Cinquant’anni di Repubblica in musica. Una storia lunga, emozionante, in continuo divenire. Una scia di parole e pensieri che hanno accompagnato, raccontato i cambiamenti osservati e vissuti da intere generazioni. Alcuni protagonisti hanno avuto il compito di traghettarci in questo universo sempre più labirintico. Insieme al compianto Ernesto Assante, Gino Castaldo è il Caronte di questa navigazione, ancora in atto.
Cosa è cambiato in tutto questo tempo nelle cronache musicali, nel modo di raccontare quello che vediamo?

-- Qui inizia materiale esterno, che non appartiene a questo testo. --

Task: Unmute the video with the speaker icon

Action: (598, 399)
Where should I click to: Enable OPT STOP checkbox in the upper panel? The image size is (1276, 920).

«È cambiato il mondo, quindi è cambiato il rapporto con la musica. Quando abbiamo iniziato c’era un senso di avventura che si percepiva nell’aria e che abbiamo cercato di registrare. Prima, il nostro lavoro era fondamentale perché il racconto degli eventi era affidata ai giornali. Poi siamo diventati una voce in una polifonia complessa. Oggi dobbiamo competere a una velocità che ci precede come quella che caratterizza i social. Rispetto a quegli anni, mancano i tempi di riflessione».
Il momento più esaltante?
«Abbiamo avuto la fortuna di raccontare in diretta il grande momento dei cantautori, a partire dalla nascita del giornale, nel 1976: penso a Dalla, Vasco, Battiato e tutti gli altri protagonisti di quella stagione».